Reproduce the records from the line with "How do I perform: Click" to the line with "click(445, 429)", changing "Select" to "Choose" and leaving everything else the same. Omit the pictures from your answer.

::: Data for processing

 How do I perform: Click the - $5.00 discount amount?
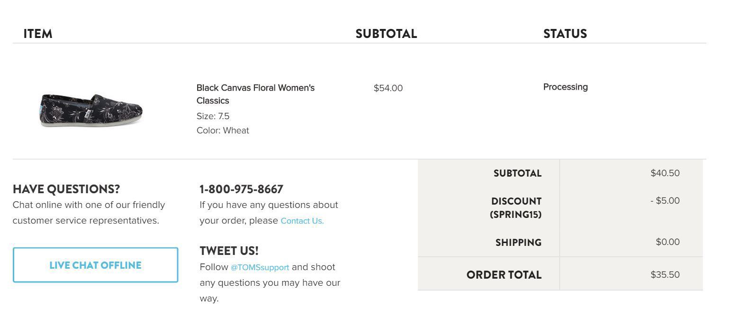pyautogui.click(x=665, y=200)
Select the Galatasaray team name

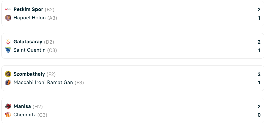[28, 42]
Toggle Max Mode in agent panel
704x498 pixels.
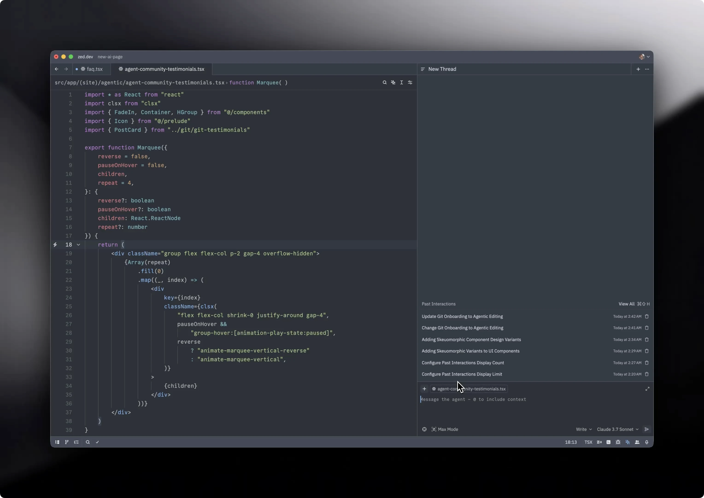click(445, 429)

::::::
::: Data for processing

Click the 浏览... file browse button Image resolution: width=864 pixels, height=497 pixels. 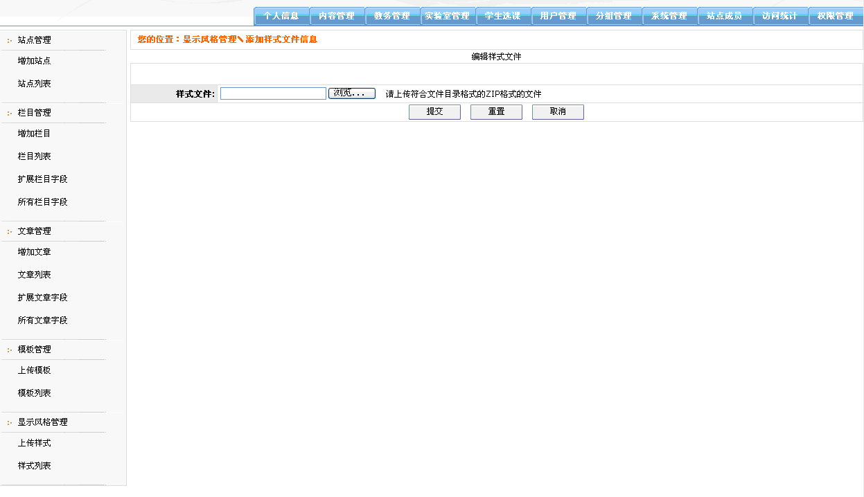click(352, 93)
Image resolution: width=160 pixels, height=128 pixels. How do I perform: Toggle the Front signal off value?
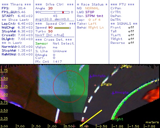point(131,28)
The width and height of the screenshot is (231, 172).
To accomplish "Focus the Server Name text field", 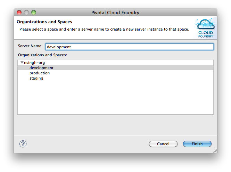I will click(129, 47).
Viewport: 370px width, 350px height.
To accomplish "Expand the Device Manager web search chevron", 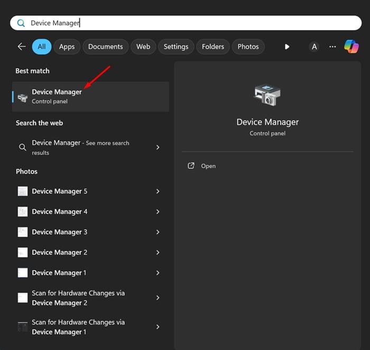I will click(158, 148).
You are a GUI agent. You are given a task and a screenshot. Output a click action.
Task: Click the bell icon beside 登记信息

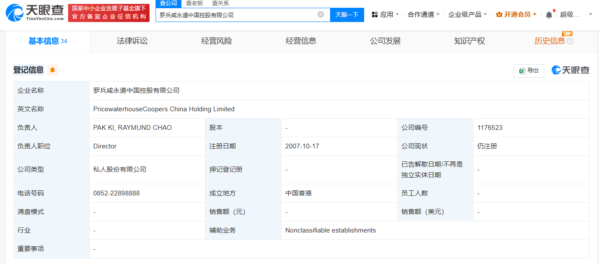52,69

::::::

_Answer for the task_:
 How do I perform: Click the - $5.00 discount amount?
pyautogui.click(x=665, y=200)
Choose the Galatasaray team name

[28, 42]
Toggle Max Mode in agent panel
704x498 pixels.
click(445, 429)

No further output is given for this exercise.